Text section:

━━━━━━━━━━

I have spoken with local representatives from TAFE in my area as well, and they have told me that they are plagued constantly with enrolment issues—processes and procedures at the administrative level that are failing and causing problems for students, especially in areas with high migrant and English-as-a-second-language populations. There's no point in creating boards if we aren't addressing the problems at a grassroots level. Our kids need a pathway to be able to enrol into TAFE courses.

And it's not just for our youth but also for those adults who want to upskill or those migrants whose overseas qualifications do not get the recognition they deserve in Australia. These highly skilled individuals can surely be tapped into, enabling their skills to be transferred, so that they can have dignity in building their lives here in this new country. If these people can't enrol in TAFE and we are providing hundreds and hundreds of free TAFE courses, then how are they going to access these courses? How will the Jobs and Skills Australia board help them? We have to also consider the vocational training sector, which has been outsourced to RTOs and which are needed to lodge an apprenticeship. Nothing happens from there. If RTOs are needed to lodge and organise an apprenticeship or placement, this service should see the process from start to finish, not part of the way. What are we paying an RTO for if they cannot even enrol the student in TAFE to complete the process of becoming an apprentice? It seems that the system lacks the staff motivation to get things going. I don't see this behaviour in the private sector, and, frankly, it should not be tolerated.

As we talk about the increasing number of free TAFE courses, which both the state government and the federal government have announced in the budget—which is great—I really urge our government to look at how these free courses can be accessed so that people in an electorate like Fowler, where English is a second language, can actually access them, not to just promote free courses that we can't access. We need to make training resources easier for students and employers and those needing them and not introduce complex processes that are just time wasting. Jobs and Skills Australia must respond to the current jobs and skills crisis. It must have a plan to get Australians working, to get them skilled, trained and empowered to build a society that is connected, knowledgeable and ready to seize opportunities and face challenges. The plan must have measures and take the community along. While we are below average in adult literacy in my electorate of Fowler, I'm encouraged that many of our young students, with the dedication and commitment from our local teachers, are building on their digital literacy skills as well as their knowledge of STEM. It goes without saying, for a diverse community like Fowler, that we need the right support and advice that speak to people from multicultural, diverse and migrant communities.

I imagine a future Australia where my community in Fowler is the global leader in many areas—manufacturing, digital literacy, technology—a proud producer of Australian-made goods and a changemaker in the digital and STEM space. So I think it's important that the Jobs and Skills Australia board represents the diversity of my community while representing the challenges and opportunities we face every single day. I would ask the Jobs and Skills Australia board, once it has been formed and established, to visit me in Fowler and see how unique our community is, see that there are skills there, and, with a high unemployment rate of 10 per cent, which is three times the national average, see if there is something that we can do to address the unemployment rate and bring it down. I will welcome the opportunity to have the Jobs and Skills Australia board members and, of course, the minister come out and look at our area so that we can actually get solutions from the community. From my experience, speaking to our local community at the grassroots level is a key important thing that we need to do to get the solutions to address the jobs and skills shortages here in our country.

━━━━━━━━━━

Task directions:
Repeat, word for word, the part of the speech on TAFE access that starts with the words "I have spoken" and ends with "into TAFE courses.". None of the data has anything to do with this.

━━━━━━━━━━

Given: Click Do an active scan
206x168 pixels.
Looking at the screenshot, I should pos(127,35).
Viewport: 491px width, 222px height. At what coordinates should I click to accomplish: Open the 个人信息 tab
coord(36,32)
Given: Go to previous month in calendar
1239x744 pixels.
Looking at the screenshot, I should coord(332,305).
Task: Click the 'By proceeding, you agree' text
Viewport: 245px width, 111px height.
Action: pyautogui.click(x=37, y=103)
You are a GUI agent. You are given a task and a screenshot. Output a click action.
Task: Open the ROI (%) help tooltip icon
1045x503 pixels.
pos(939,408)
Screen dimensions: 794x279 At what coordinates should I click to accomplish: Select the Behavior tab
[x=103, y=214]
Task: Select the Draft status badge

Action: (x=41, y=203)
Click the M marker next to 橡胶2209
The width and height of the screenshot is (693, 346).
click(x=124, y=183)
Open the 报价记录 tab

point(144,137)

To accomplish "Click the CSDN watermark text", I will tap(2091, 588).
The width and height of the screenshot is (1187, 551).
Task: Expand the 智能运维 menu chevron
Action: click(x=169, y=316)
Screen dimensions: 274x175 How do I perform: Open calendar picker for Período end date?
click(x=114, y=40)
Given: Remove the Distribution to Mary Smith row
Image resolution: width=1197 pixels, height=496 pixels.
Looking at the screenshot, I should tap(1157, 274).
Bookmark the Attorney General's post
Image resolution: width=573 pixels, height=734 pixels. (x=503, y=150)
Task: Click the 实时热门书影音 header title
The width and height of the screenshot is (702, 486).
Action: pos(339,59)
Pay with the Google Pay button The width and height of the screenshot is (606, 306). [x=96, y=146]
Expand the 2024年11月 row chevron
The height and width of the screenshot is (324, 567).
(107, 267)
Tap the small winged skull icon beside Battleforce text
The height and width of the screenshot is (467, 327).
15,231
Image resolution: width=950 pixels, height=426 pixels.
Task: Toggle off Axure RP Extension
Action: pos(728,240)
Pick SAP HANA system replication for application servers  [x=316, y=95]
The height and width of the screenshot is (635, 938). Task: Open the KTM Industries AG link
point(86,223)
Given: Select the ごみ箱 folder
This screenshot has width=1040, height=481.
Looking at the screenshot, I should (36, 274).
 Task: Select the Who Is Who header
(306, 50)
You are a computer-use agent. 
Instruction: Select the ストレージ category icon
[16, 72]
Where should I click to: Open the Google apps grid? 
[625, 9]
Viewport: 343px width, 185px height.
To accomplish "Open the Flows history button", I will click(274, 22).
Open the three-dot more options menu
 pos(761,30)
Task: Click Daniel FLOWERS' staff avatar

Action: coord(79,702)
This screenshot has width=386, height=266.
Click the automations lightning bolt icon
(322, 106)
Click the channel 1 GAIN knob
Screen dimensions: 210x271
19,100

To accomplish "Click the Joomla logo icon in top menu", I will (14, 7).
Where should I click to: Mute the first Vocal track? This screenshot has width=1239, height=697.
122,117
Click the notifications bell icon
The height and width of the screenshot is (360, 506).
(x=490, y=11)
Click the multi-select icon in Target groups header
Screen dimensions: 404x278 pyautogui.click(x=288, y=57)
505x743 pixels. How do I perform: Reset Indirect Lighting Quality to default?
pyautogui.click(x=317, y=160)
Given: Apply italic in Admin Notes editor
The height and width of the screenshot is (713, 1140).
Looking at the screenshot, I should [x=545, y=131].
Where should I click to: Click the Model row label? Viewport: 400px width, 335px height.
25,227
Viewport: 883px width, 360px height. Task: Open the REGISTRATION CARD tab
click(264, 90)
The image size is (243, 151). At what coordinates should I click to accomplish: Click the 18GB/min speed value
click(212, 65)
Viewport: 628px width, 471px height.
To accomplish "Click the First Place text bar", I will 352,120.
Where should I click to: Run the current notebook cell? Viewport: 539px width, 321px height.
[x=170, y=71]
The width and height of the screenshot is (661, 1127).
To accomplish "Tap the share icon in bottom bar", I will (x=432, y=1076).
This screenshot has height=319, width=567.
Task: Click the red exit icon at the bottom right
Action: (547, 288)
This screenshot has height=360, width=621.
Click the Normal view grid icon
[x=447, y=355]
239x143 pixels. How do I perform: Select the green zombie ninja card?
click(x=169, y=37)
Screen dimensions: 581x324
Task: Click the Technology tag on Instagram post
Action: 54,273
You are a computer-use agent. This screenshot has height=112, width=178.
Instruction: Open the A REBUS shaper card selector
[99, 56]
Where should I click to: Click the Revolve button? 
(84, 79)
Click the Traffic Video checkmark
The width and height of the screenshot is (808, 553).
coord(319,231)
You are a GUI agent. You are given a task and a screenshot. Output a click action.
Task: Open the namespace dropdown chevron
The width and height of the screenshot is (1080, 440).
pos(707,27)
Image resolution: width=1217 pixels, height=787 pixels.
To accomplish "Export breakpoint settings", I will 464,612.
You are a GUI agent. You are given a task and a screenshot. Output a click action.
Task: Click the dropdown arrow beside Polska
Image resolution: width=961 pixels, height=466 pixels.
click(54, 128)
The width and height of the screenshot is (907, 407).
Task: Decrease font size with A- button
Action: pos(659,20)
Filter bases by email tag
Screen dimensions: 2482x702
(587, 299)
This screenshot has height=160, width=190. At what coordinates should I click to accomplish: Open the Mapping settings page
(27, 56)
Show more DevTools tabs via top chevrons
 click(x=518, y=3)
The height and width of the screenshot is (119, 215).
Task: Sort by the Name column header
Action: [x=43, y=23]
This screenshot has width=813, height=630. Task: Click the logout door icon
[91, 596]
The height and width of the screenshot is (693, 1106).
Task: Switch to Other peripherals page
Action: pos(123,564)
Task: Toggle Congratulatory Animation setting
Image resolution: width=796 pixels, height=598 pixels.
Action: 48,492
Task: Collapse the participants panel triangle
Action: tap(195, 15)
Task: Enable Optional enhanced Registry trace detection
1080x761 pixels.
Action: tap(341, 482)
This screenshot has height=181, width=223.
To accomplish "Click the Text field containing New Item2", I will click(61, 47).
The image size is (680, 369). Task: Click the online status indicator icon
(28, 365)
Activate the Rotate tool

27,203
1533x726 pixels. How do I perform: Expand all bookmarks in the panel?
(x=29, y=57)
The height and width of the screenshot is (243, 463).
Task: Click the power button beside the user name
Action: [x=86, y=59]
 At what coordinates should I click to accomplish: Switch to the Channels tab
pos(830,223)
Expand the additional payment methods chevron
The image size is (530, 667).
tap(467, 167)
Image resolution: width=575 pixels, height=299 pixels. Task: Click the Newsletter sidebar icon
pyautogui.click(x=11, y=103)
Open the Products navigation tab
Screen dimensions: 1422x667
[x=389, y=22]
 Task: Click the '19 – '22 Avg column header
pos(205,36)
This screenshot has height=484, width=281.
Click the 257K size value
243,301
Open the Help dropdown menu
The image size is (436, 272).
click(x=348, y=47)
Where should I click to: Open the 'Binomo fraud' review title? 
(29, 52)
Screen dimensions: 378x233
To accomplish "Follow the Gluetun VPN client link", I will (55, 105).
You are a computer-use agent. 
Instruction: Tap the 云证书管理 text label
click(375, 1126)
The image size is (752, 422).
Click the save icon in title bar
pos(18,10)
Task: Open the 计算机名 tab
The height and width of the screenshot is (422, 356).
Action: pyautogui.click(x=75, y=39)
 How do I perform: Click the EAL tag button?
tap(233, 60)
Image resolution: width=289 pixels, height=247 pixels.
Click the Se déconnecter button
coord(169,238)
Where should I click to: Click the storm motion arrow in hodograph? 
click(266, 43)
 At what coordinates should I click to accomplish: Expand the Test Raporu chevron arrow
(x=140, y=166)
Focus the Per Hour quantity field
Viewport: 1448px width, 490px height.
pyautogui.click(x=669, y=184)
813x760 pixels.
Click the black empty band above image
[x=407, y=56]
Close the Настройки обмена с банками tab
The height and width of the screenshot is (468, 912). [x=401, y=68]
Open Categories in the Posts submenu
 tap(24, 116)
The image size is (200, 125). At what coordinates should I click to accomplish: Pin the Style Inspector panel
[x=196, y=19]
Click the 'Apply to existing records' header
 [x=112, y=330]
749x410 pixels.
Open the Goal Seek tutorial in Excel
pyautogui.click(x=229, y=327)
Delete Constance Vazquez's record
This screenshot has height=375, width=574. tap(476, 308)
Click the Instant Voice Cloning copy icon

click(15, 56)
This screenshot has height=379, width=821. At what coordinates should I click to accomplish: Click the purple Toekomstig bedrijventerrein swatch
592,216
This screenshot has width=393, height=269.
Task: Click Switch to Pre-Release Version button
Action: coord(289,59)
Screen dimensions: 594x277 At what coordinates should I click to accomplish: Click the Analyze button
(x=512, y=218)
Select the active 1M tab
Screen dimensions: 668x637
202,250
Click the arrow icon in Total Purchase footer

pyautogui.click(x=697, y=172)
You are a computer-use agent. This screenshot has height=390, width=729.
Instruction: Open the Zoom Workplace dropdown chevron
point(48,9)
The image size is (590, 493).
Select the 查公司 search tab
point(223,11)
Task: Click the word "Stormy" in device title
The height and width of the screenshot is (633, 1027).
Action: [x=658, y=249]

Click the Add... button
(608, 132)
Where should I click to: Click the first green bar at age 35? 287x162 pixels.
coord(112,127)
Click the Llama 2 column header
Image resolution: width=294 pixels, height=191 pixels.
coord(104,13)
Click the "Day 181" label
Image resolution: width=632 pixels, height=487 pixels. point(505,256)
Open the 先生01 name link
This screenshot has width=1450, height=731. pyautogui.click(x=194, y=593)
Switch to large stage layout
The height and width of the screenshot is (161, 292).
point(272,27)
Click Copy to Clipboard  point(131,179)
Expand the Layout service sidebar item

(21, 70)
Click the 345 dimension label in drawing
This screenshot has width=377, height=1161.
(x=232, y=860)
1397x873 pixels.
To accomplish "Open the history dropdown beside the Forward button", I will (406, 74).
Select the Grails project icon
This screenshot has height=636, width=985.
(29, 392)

━━━━━━━━━━

Response to the task:
I have spoken with local representatives from TAFE in my area as well, and they have told me that they are plagued constantly with enrolment issues—processes and procedures at the administrative level that are failing and causing problems for students, especially in areas with high migrant and English-as-a-second-language populations. There's no point in creating boards if we aren't addressing the problems at a grassroots level. Our kids need a pathway to be able to enrol into TAFE courses.